So there's that moment in Get Out where the main character Chris is strapped to a chair and they keep playing a clip of a spoon clinking on a teacup on the TV to knock him out/send him to the Sunken Place.

After this happens a few times, Chris eventually notices that he's been nervously tearing at the armrest's upholstery and that its cotton stuffing is now exposed.

He then literally picks cotton to stuff his ears so that he doesn't hear the next spoon clink, pretends to be knocked out when Jeremy comes along to unstrap him, then gets up while Jeremy's back is turned and knocks him out.

I think the movie is amazing, I understand the irony of him picking cotton as a black person in order to save himself and all that, it's just that this is my Indiana Jones refrigerator moment. I have since tried packing cotton balls into my ears and while there is indeed some sound dampening, I don't feel it would have realistically blocked enough sound for him to not hear the spoon clink.

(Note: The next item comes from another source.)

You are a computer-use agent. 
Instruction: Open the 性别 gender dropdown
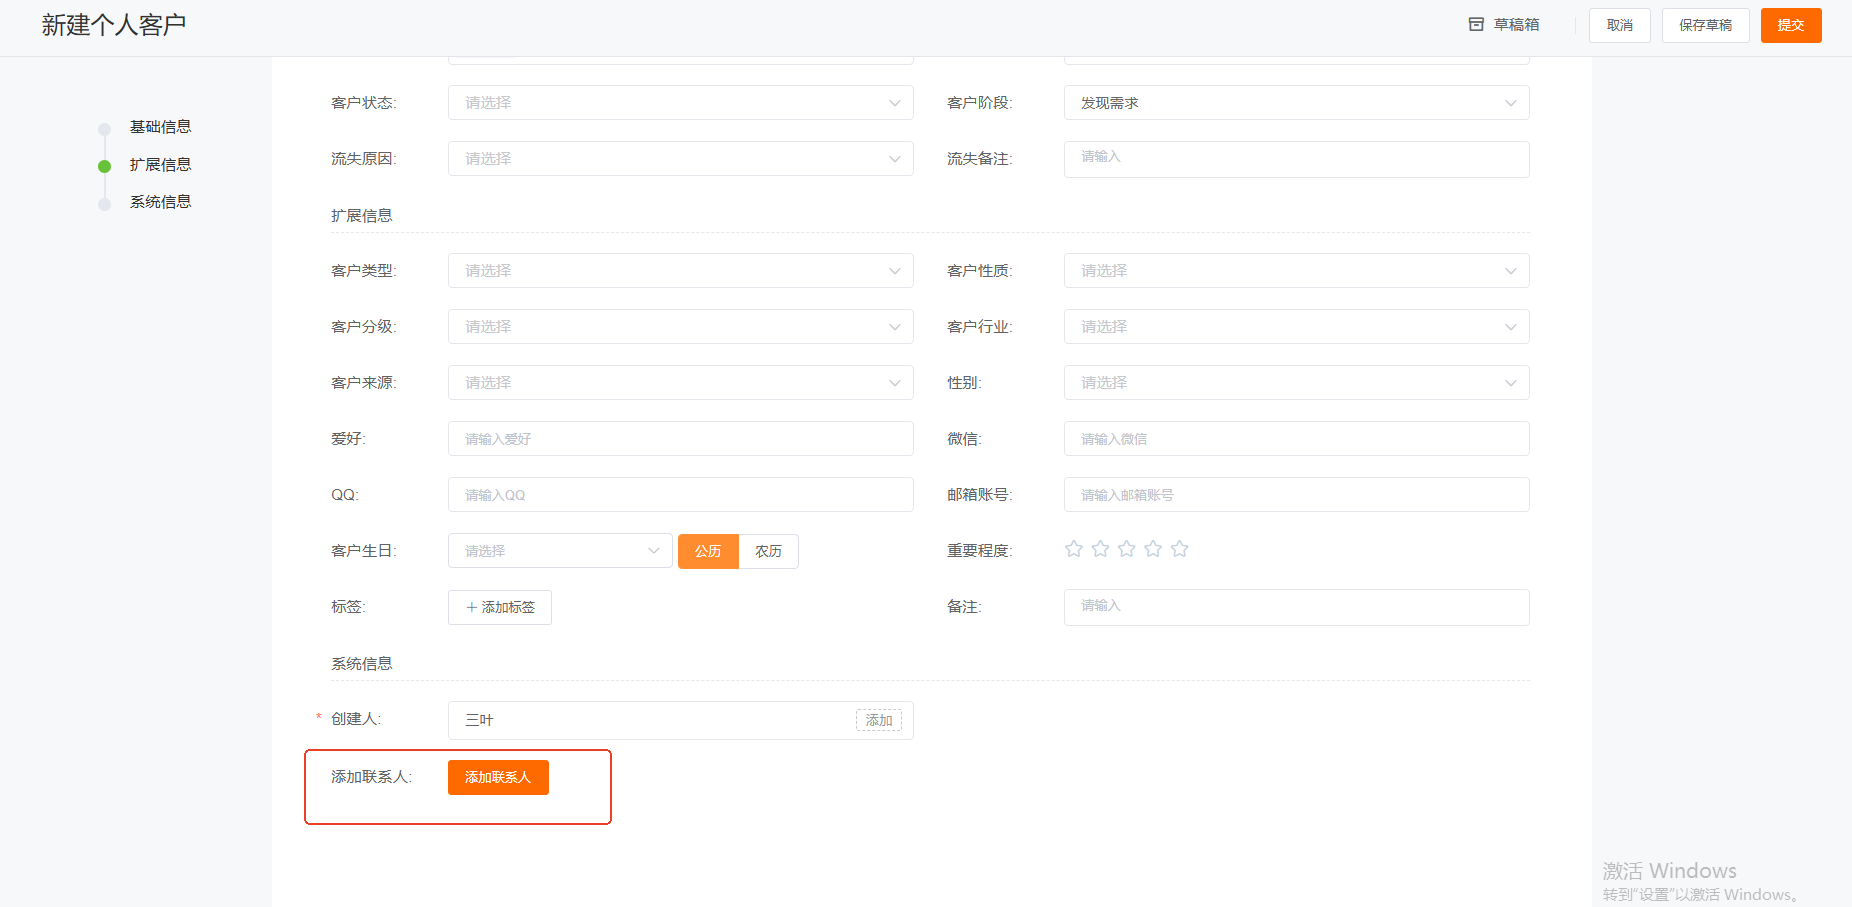click(x=1296, y=383)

I found this article that links to a few sources saying cotton blocks about 7 dB, but that wouldn't help with much. http://earplugstore.typepad.com/got_ears_get_informed/2013/06/fact-or-fiction-can-cotton-balls-protect-your-ears.html

A source linked in that article also says "Cotton cannot block out high frequency sound and will provide no protection from high sound levels." http://nasdonline.org/1172/d001014/protect-your-hearing.html

A spoon clink is one of those more piercing noises so I would think it's a higher frequency and would have just passed right through.

Considering the distance he was sitting away from the TV, I imagine they also would have had the volume turned way up, or had loudspeakers piping in the audio to make sure he could hear everything.

This distracted me from otherwise good thematic irony. In the circumstances presented by the movie, is there any conceivable way that it would have worked?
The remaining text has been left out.